A thyroid nodule is one of the commonly encountered lesions in the Ear Nose Throat–Outpatient Department, with a prevalence of 4–7% [2]. It is an important clinical entity for clinicians because of its malignancy potential, which is about 5% [10]. Works of literature have shown that a visual aid as ultrasonography added to guide the needle to aspirate cytology from the lesion site shows promising diagnostic ability. Studies have shown that it reduces inadequacies, and impalpable lesions are also easily aspirated [6,7,8, 11, 12].

A similar study supported female predilection in our study. We also found the age demographics to be like existing literature [7, 8].

As per TBSRTC, most lesions belonged to TBSRTC category VI as they are the most likely candidates for the surgery, which is a prerequisite for the final histopathology report.

Koo et al. also reported the higher prevalence of malignancy, notably TBSRTC VI. The referred cases reviewed by the hospital’s pathologist were included in the study [13].

Only 3% prevalence of TBSTRC III “grey zone” finding in our study could be because of imaging advantage while performing FNAC, as shown in the study by Kumari et al. [8] The low number in our study could be because of including only operated patients.

Our study showed a different percentage of ROM than the implied ROM for TBSRTC categories. The variations are probably because of the smaller sample size in our study. Categories III and IV showed an increased percentage of ROM in our study than the implied ROM percentage of the TBSRTC system. Thus, including TBSRTC categories III and IV in the malignancy category seems sensible. Kumari et al. reported similar ROM in categories III and IV. Our TBSRTC category VI showed a less risk of malignancy percentage. Since TBSRTC is a relatively adapted system for reporting thyroid pathology, institutional experience in using TBSRTC plays a role in proper diagnosis. So, some overlapping features between benign and malignant lesions, such as pseudo inclusions and nuclear grooves, might have misguided the cytopathologist in reporting cytology. The ROM in TBSRTC VI in the study by Kumari et al. was 100% [8].

The high sensitivity and high NPV of USG-FNAC of a thyroid nodule of our study are broadly in line with previous literature studies, and reporting of cytology report may or may not be based on TBSRTC [8, 13,14,15]. Similar to our study, the sensitivity was above 90% and better than specificity, mainly when cytological reporting was as per TBSRTC [8, 15, 16].

Thus, USG-FNAC finding as per TBSRTC could be an excellent tool for screening thyroid lesions as negative findings in USG-FNAC are more likely to be negative and rule out disease.

Our study’s findings differed from the study by Said et al. [17] probably because the study did not report cytological findings according to TBSRTC.
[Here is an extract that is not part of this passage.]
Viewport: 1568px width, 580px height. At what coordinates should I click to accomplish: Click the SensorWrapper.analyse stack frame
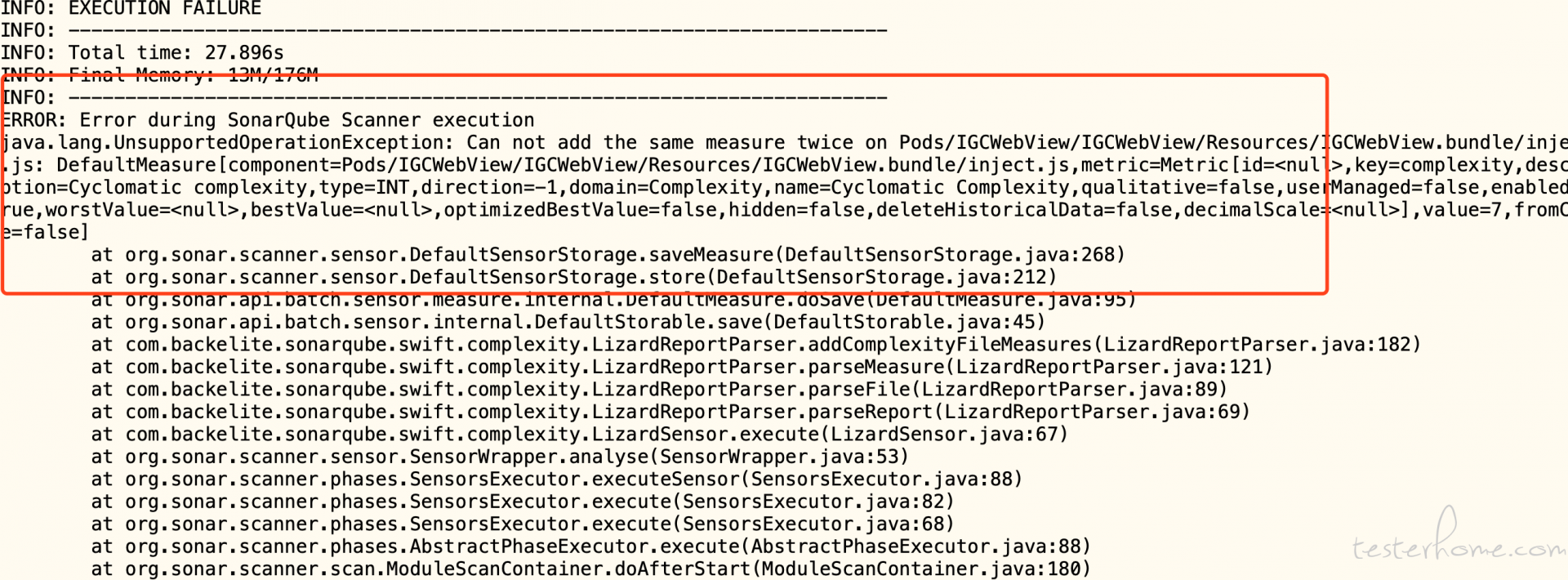500,457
The specificity, PPV, and accuracy of our study were not satisfactorily high. Most of the false-positive findings were seen in small lesions. An explanation could be because all the lesions might have been aspirated that no pathology remained behind. Similarly, liberal diagnoses made by cytopathologist for lesions with overlapping features could have an increased number of false positives. USG-FNAC presents itself with the limitation of inability to distinguish between follicular adenoma and Hashimoto adenoma with their malignant counterpart, leading to high false positives in the current study. Also, including TBSRTC categories III and IV as malignant lesions could have accounted for high false positives.

Contrary to findings by existing studies, sensitivity did not increase or decrease with size [14, 18,19,20]. This study showed that USG-guided FNAC has high sensitivity in less than 2 cm or greater than 4 cm. In minor lesion, USG help in locating the nodule and thus accurate sampling. In a more significant lesion, it can accurately sample the part of the lesion with the suspicious feature, increasing the sensitivity.

Specificity, however, increased with size, which is similar to the study by Kim et al. but at odds with Aydogan et al. where specificity decreased with size [18, 19]. Zhong et al. proffered that size did not influence specificity with the highest specificity reported at size 1–2 cm [20]. Size did not affect accuracy in our study and is consistent with previous studies. Also, our study validated claims by Aydogan et al. that ROM decreased with size, but it may be because of selection bias as we included only suspicious small lesions in the study [14, 18,19,20].

When the Cohen Kappa inter-rater agreement was applied, the Kappa coefficient increased with size > 4cm, having an almost perfect agreement. However, lesion < 2cm also had a fair agreement; hence, for small thyroid lesion, USG–FNAC can be advocated if not for diagnostic but for screening as our study revealed high sensitivity.

Our study has a limitation of a smaller sample size and not having a comparison group. The data were collected at a tertiary care referral center, thus carrying a risk of sampling bias.